Crédito: Stéferson Faria

O presidente da Federação das Indústrias do Estado do Rio de Janeiro, Eduardo Eugênio Gouvêa Vieira, deve ter bola de cristal. E ela conta que a necessidade de petróleo vai acabar antes que as reservas se esgotem, o que significa que o Brasil pode se ver diante de um grande mico, sem destino para os bilhões de barris de petróleo alojados no pré-sal. Partindo dessa constatação, sem confirmação, é bom que se esclareça, Gouvêa Vieira recomenda que o País acelere a extração, o que, por sua vez, depende de avanços também no processo de leilões de concessões. Hoje, com uma produção média em torno de 2 milhões de barris/dia, o Brasil estaria perdendo, a cada dia de atraso dos leilões, pelo menos U$ 120 milhões, contabiliza o presidente da Firjan que, mantendo alguma discrição, não fez, ou não apresentou, contas para demonstrar o tamanho do prejuízo de seu estado, o Rio de Janeiro, com os royalties que deixa de receber.

Nas avaliações sobre o destino de suas reservas de petróleo, o País deve, necessariamente, tentar antecipar tanto quanto possível as tendências de oferta e demanda e, consequentemente, de preços. É certo que o uso de combustíveis fósseis, especialmente para alimentar motores de explosão, que movimentam veículos e mais contribuem para o aquecimento global, tende a se estabilizar e a diminuir. Em primeiro lugar, como já vem acontecendo, com a utilização de motores mais eficientes e, segundo, com a introdução, crescente, de motores elétricos e de combustíveis renováveis, como o etanol. Tentando, ainda, antecipar o futuro, também é possível imaginar grandes alterações na utilização do transporte individual, automóveis de passageiros, como o uso compartilhado, dentre outras possibilidades.
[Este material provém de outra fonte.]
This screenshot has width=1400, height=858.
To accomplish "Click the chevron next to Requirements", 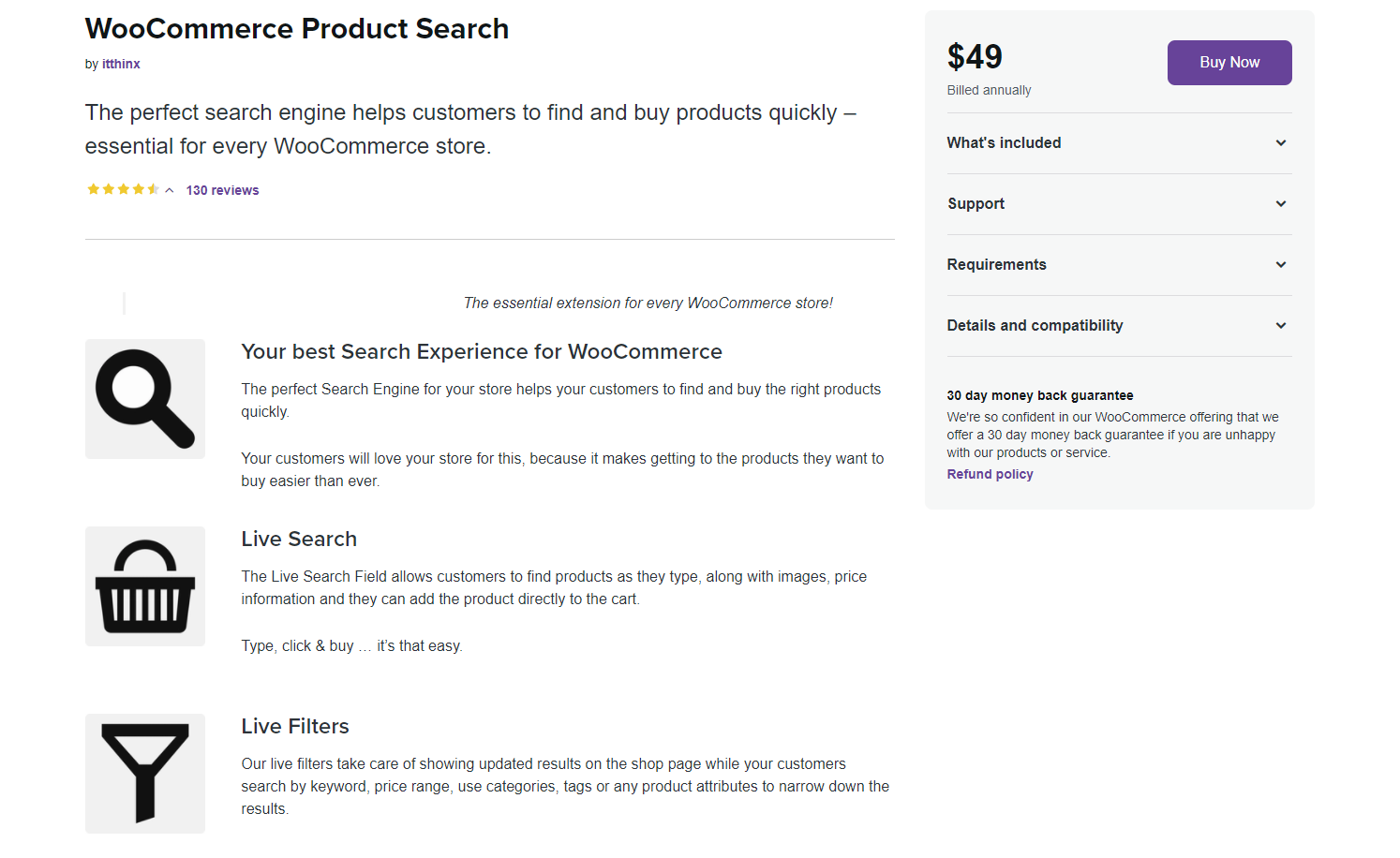I will coord(1281,265).
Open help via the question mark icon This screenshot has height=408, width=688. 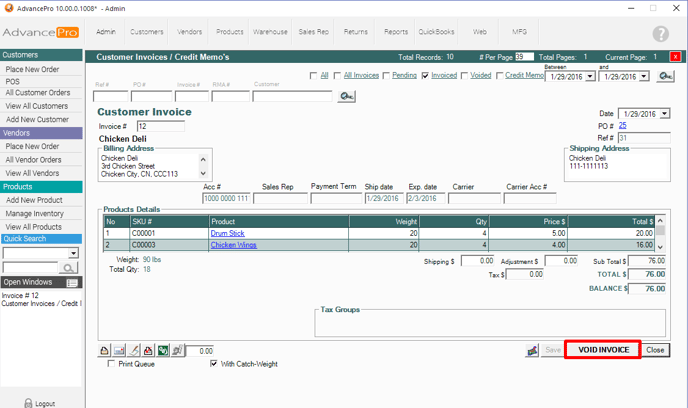click(660, 34)
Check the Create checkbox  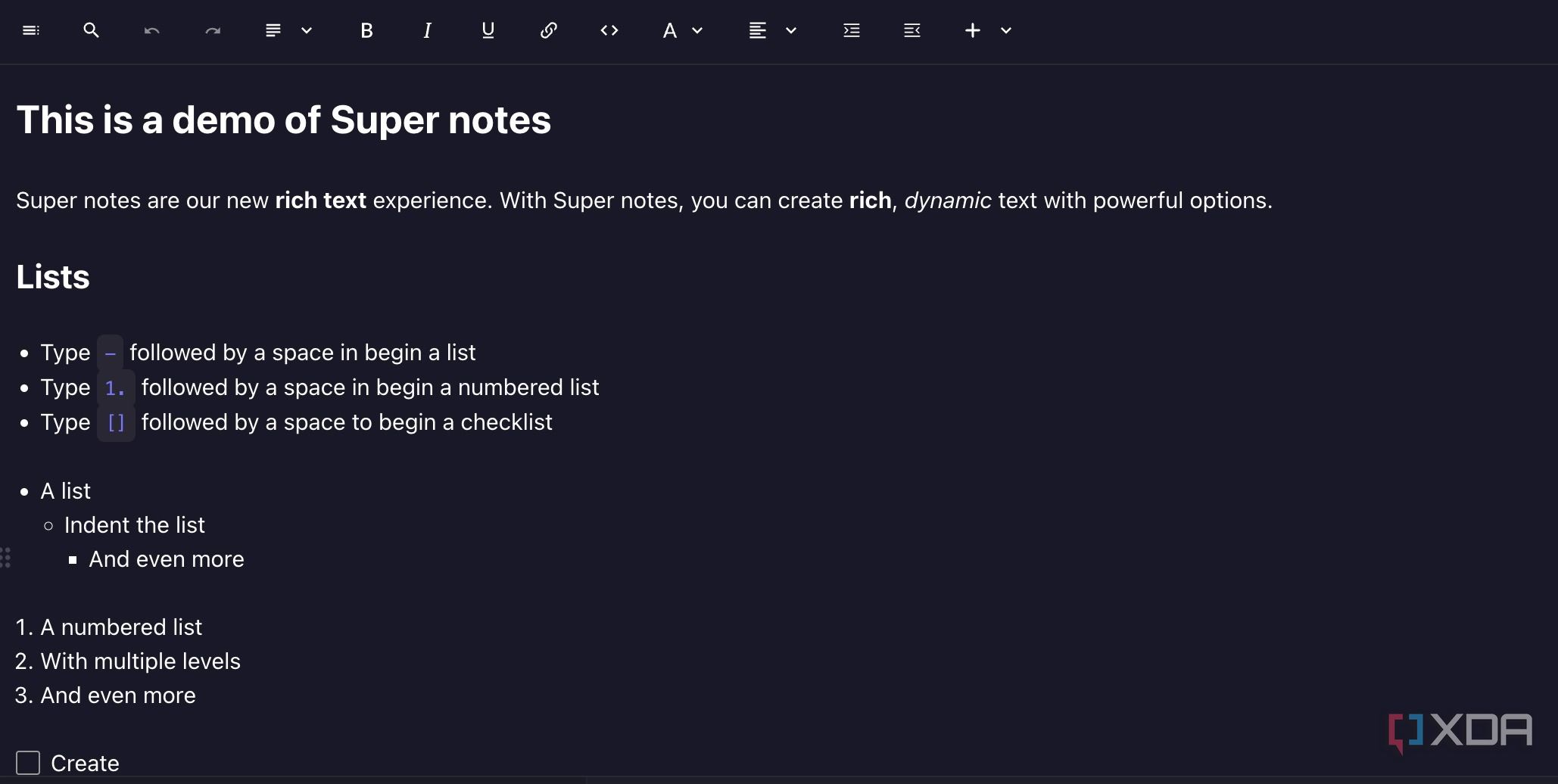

Caminhamos nessa direção, mas, para muitos especialistas, isto não quer dizer necessariamente que o petróleo perderá utilidade ou valor. Pode ser exatamente o contrário, com o óleo sendo utilizado principalmente na indústria petroquímica, capaz de gerar muito mais valor. Estamos falando de um futuro que pode não estar muito distante, mas, mesmo assim, na perspectiva proposta pelo presidente da Firjan, a questão mais imediata para o País não é necessariamente acelerar a extração, mas, sim, cuidar de ampliar o refino, tão rapidamente quanto possível, em bases suficientes para que seja atendida a demanda interna, livrando-se ao mesmo tempo de onerosas importações de combustíveis refinados, paradoxo para quem é autossuficiente na produção de óleo cru.

É evidente que os três pontos principais da cadeia – prospecção, extração e refino – não podem estar desconectados e este foi um erro que o Brasil cometeu, precisa enxergar e corrigir.